▸ **Material supplied**
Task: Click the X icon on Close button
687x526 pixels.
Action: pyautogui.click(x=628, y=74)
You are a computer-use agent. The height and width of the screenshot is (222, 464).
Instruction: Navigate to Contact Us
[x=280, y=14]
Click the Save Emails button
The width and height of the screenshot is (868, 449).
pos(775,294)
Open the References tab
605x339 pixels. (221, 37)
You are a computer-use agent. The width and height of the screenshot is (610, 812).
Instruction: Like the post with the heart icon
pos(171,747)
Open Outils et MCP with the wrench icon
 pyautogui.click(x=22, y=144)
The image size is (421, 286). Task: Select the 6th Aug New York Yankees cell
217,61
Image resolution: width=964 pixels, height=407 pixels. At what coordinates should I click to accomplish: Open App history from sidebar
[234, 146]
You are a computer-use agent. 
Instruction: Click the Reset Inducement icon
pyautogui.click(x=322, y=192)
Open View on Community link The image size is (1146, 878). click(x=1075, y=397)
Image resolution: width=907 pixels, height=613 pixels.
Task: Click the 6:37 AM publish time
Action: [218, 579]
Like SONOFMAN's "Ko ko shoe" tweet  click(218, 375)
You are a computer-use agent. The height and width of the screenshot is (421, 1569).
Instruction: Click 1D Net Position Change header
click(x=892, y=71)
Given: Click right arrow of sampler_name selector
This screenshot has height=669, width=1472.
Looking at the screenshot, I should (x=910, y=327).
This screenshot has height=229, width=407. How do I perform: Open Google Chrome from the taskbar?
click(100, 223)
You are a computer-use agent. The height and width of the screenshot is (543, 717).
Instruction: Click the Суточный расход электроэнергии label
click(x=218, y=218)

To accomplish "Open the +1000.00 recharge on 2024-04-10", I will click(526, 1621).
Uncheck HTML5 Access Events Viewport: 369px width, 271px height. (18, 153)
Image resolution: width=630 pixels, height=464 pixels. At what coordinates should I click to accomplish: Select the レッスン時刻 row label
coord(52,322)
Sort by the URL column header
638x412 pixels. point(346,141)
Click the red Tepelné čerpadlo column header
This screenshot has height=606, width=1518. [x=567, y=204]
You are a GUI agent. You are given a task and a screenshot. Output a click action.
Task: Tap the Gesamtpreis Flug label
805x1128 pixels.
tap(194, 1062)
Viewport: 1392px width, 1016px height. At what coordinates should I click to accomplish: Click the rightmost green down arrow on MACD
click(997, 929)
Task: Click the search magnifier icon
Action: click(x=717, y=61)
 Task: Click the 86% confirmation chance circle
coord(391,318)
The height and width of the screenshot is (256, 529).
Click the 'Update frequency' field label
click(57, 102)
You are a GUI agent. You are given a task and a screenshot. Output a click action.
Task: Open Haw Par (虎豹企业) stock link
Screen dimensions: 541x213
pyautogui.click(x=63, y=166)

▸ **What is being asked**
Having read the entries above, restate them all word for word.

▸ **Your solution**
Task: Click the X icon on Close button
687x526 pixels.
Action: pyautogui.click(x=628, y=74)
You are a computer-use agent. The height and width of the screenshot is (222, 464).
Instruction: Navigate to Contact Us
[x=280, y=14]
Click the Save Emails button
The width and height of the screenshot is (868, 449).
pos(775,294)
Open the References tab
605x339 pixels. (221, 37)
You are a computer-use agent. The width and height of the screenshot is (610, 812).
Instruction: Like the post with the heart icon
pos(171,747)
Open Outils et MCP with the wrench icon
 pyautogui.click(x=22, y=144)
The image size is (421, 286). Task: Select the 6th Aug New York Yankees cell
217,61
Image resolution: width=964 pixels, height=407 pixels. At what coordinates should I click to accomplish: Open App history from sidebar
[234, 146]
You are a computer-use agent. 
Instruction: Click the Reset Inducement icon
pyautogui.click(x=322, y=192)
Open View on Community link The image size is (1146, 878). click(x=1075, y=397)
Image resolution: width=907 pixels, height=613 pixels.
Task: Click the 6:37 AM publish time
Action: [218, 579]
Like SONOFMAN's "Ko ko shoe" tweet  click(218, 375)
You are a computer-use agent. The height and width of the screenshot is (421, 1569).
Instruction: Click 1D Net Position Change header
click(x=892, y=71)
Given: Click right arrow of sampler_name selector
This screenshot has height=669, width=1472.
Looking at the screenshot, I should (x=910, y=327).
This screenshot has height=229, width=407. How do I perform: Open Google Chrome from the taskbar?
click(100, 223)
You are a computer-use agent. The height and width of the screenshot is (543, 717).
Instruction: Click the Суточный расход электроэнергии label
click(x=218, y=218)

To accomplish "Open the +1000.00 recharge on 2024-04-10", I will click(526, 1621).
Uncheck HTML5 Access Events Viewport: 369px width, 271px height. (18, 153)
Image resolution: width=630 pixels, height=464 pixels. At what coordinates should I click to accomplish: Select the レッスン時刻 row label
coord(52,322)
Sort by the URL column header
638x412 pixels. point(346,141)
Click the red Tepelné čerpadlo column header
This screenshot has height=606, width=1518. [x=567, y=204]
You are a GUI agent. You are given a task and a screenshot. Output a click action.
Task: Tap the Gesamtpreis Flug label
805x1128 pixels.
tap(194, 1062)
Viewport: 1392px width, 1016px height. At what coordinates should I click to accomplish: Click the rightmost green down arrow on MACD
click(997, 929)
Task: Click the search magnifier icon
Action: click(x=717, y=61)
 Task: Click the 86% confirmation chance circle
coord(391,318)
The height and width of the screenshot is (256, 529).
Click the 'Update frequency' field label
click(57, 102)
You are a GUI agent. You are given a task and a screenshot. Output a click action.
Task: Open Haw Par (虎豹企业) stock link
Screen dimensions: 541x213
pyautogui.click(x=63, y=166)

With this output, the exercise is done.